I must say, I am finding the reading material for this class more and more intriguing.  The further I read in any article/book, the more I am realizing how much I lack in the “care for the environment” department.   

In particular, Christian Diehm’s article, Identification With Nature, really turned on a light bulb for me.  As explained in the article, “we might tend to think that environmentally-friendly actions involve self-sacrifice, deep ecology theorists note that with an expanded understanding of the self we may come to see that these actions involve no such sacrifice at all” (5).  What this particular section of the article meant to me is that if we understand that we are apart of the environment, rather than just merely living in it, we are, in reality, preserving our self-interest by preserving the planet we live in.

My point, I suppose, is that I used to think that recycling and water preservation was more of a burden than it was worth, but this article helped me to understand the connectedness I have with the environment. 

We are all connected somehow, so everything we do effects all of us in some way or another.  The best example I can give is one that is very current in today’s news: the diminishing water supply for Wichita, Cheney Reservoir. 

As I have gone to Cheney Lake since I was an infant (honestly, I took my first boat ride at 2 months), I have watched how the lake has dried up over the past few years.  Especially since I have such a connection with this place, I grow increasingly worried about its life-expectancy every time I drive by a home that has a sprinkler system on.  Yes, green lawns are nice and pretty to look at, but does a green lawn really trump the importance of maintaining the life of Cheney Lake?  I think not. 

Although Cheney has risen back up a few feet from last year, it is still much too far down.  We have a responsibility as citizens of the Wichita area to minimize our water usage to preserve Cheney Reservoir.


One response to “One With Nature

  1. I like your example of Cheney Lake.

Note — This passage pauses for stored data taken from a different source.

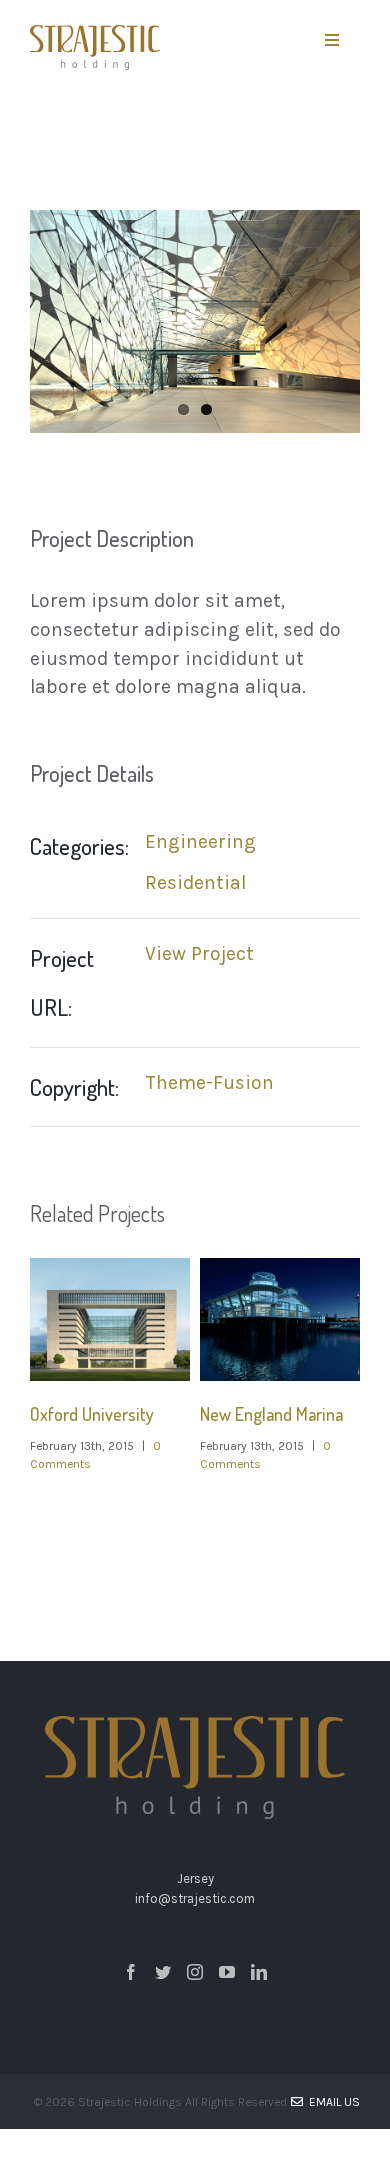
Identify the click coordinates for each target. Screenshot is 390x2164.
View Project (199, 953)
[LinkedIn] (259, 1972)
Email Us (331, 2102)
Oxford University (92, 1414)
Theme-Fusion (209, 1082)
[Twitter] (163, 1972)
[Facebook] (131, 1972)
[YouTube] (227, 1972)
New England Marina (271, 1414)
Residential (195, 882)
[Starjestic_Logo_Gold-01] (95, 34)
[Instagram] (195, 1972)
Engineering (200, 841)
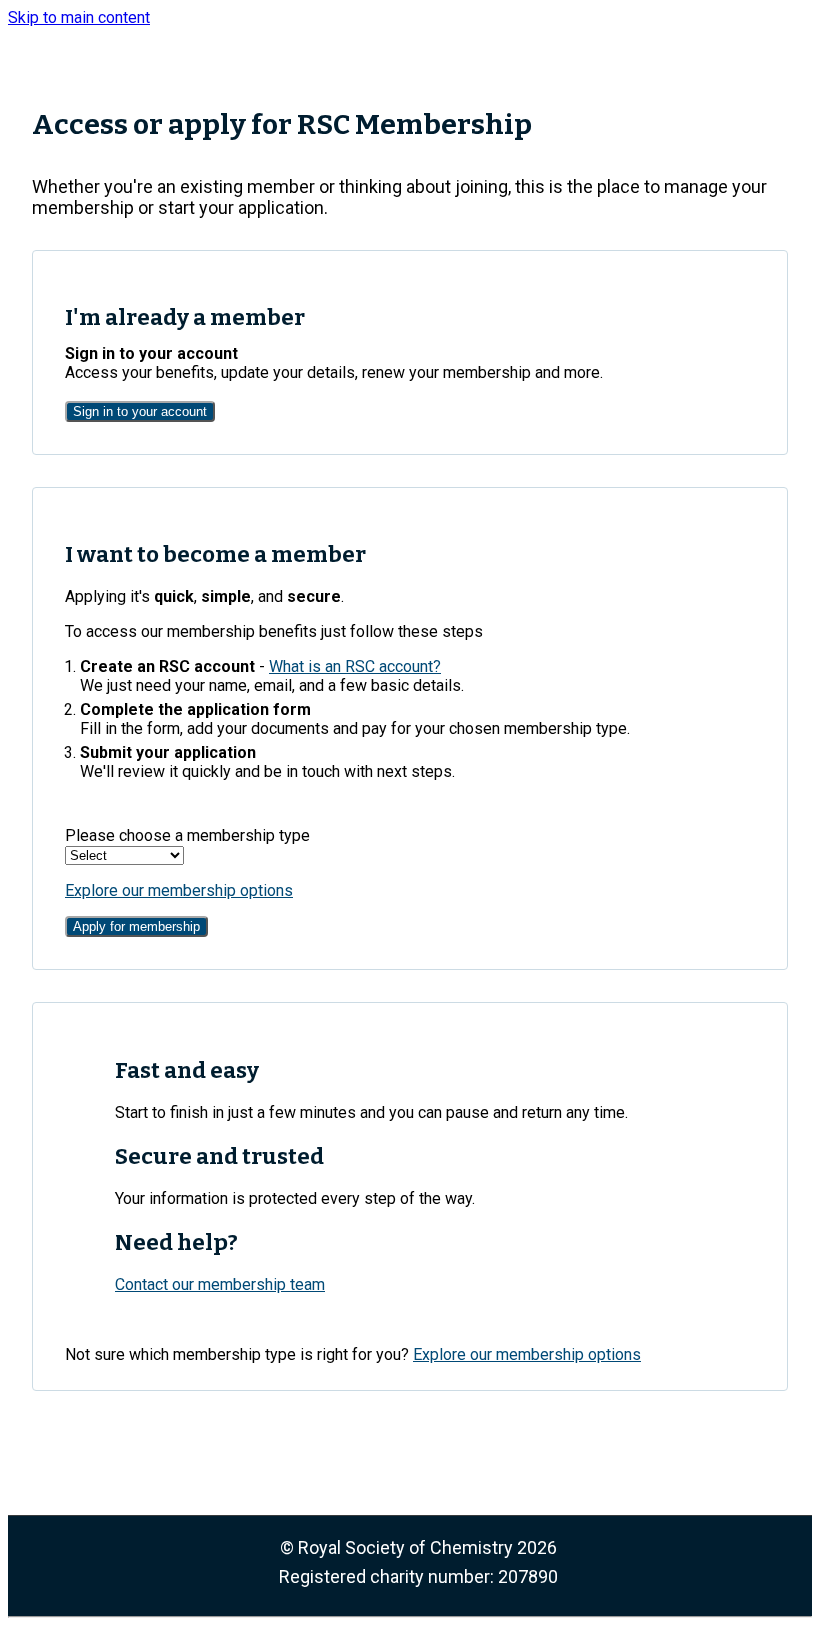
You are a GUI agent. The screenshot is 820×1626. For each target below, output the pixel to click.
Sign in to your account (140, 411)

I, too, go there often and it is amazing how far down the lake is from where it used to be years ago. Even with the rain that we have received this year it is still sad to see how far down the lake is. It definitely shows that we need to be more careful with our water usage. This is one of the reasons my parents decided to invest in a well. We still use city water for our in-home uses, but all of our outdoor watering (sprinklers and hose water) is from the well. Sure, it was a large investment to make at one time, but saving the water that we have in our reservoirs is important, not to mention the dramatic decrease my parents got in the water bill. If a family can afford one, I highly recommend using well water. The water does not have to be purified and go through any of that lengthy and costly process and is also not diminishing the lake volume.